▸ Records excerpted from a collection
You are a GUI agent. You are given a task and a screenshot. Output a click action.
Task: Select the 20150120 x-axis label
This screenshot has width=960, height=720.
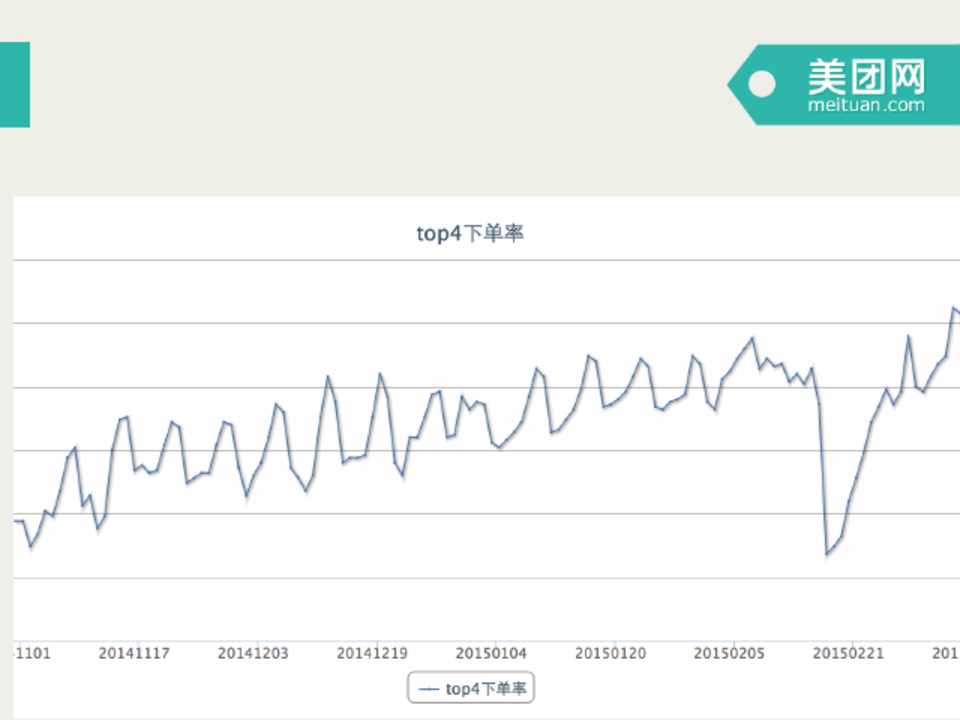(611, 654)
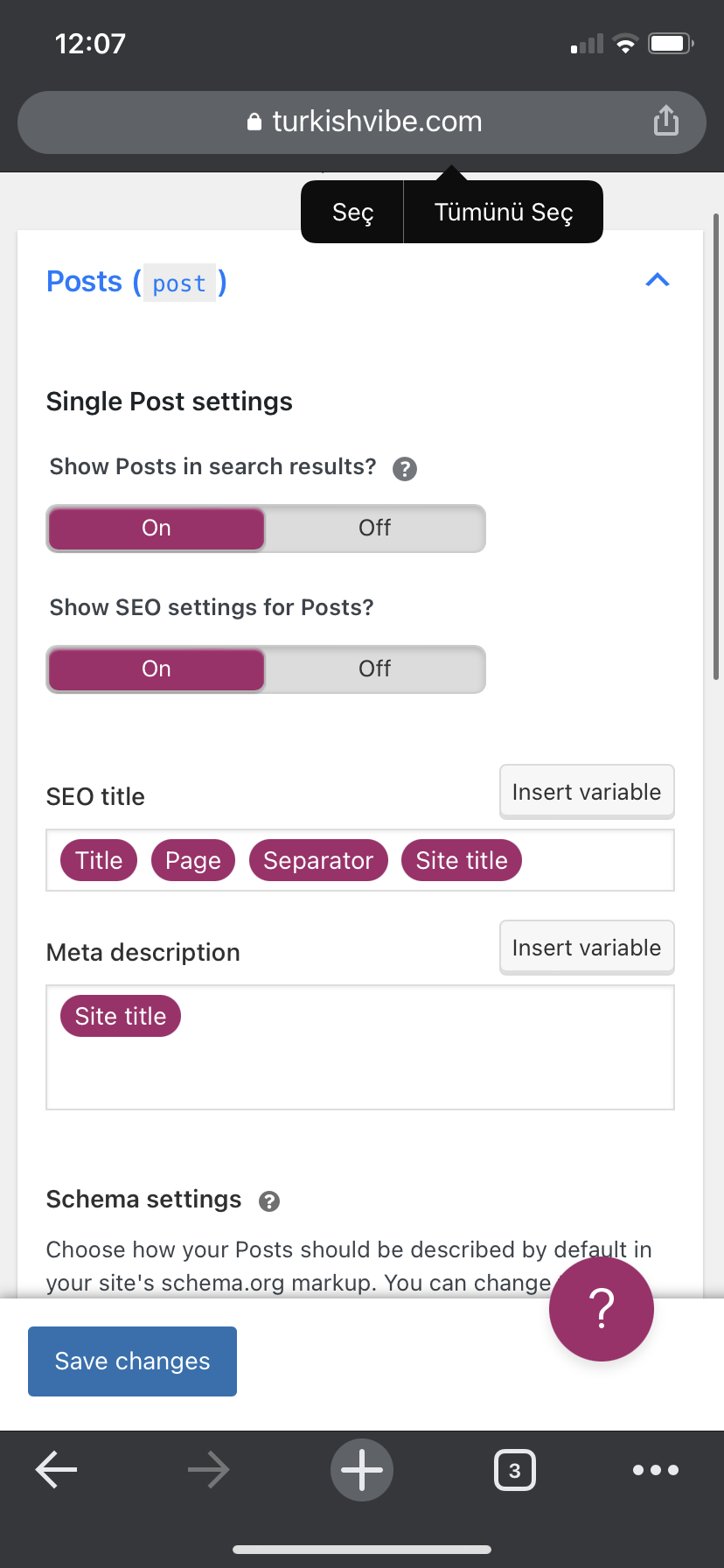Collapse the Posts section chevron
Screen dimensions: 724x1568
point(658,280)
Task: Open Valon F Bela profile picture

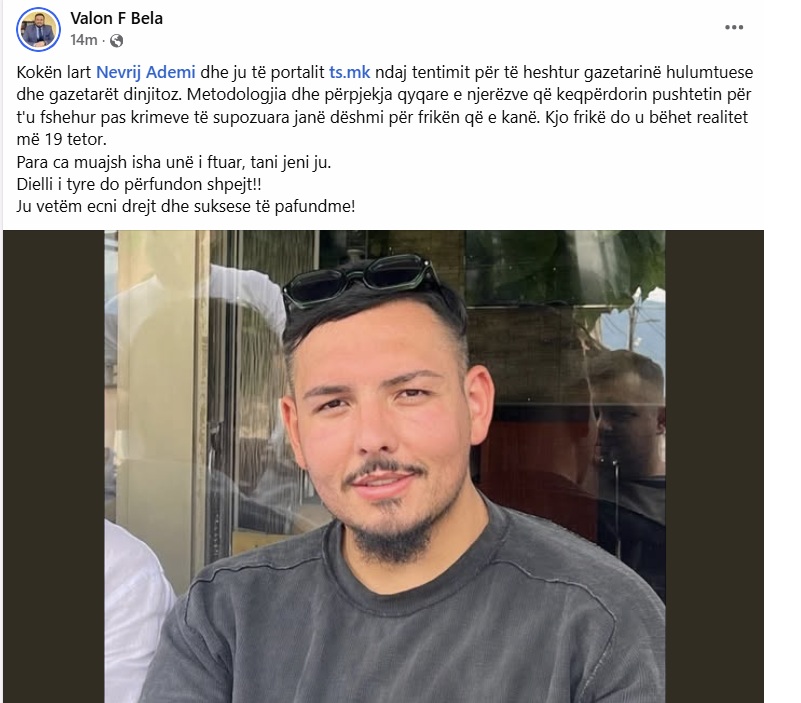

▸ Task to carry out
The copy you give must repeat each record character for character, but it must not include the pictures.

▸ Result for this task
You are a GUI agent. You are given a task and a screenshot. Output a click action.
Task: Select the 20150120 x-axis label
This screenshot has width=960, height=720.
(611, 654)
Collapse the Posts section chevron
Screen dimensions: 724x1568
point(658,280)
Task: Open Valon F Bela profile picture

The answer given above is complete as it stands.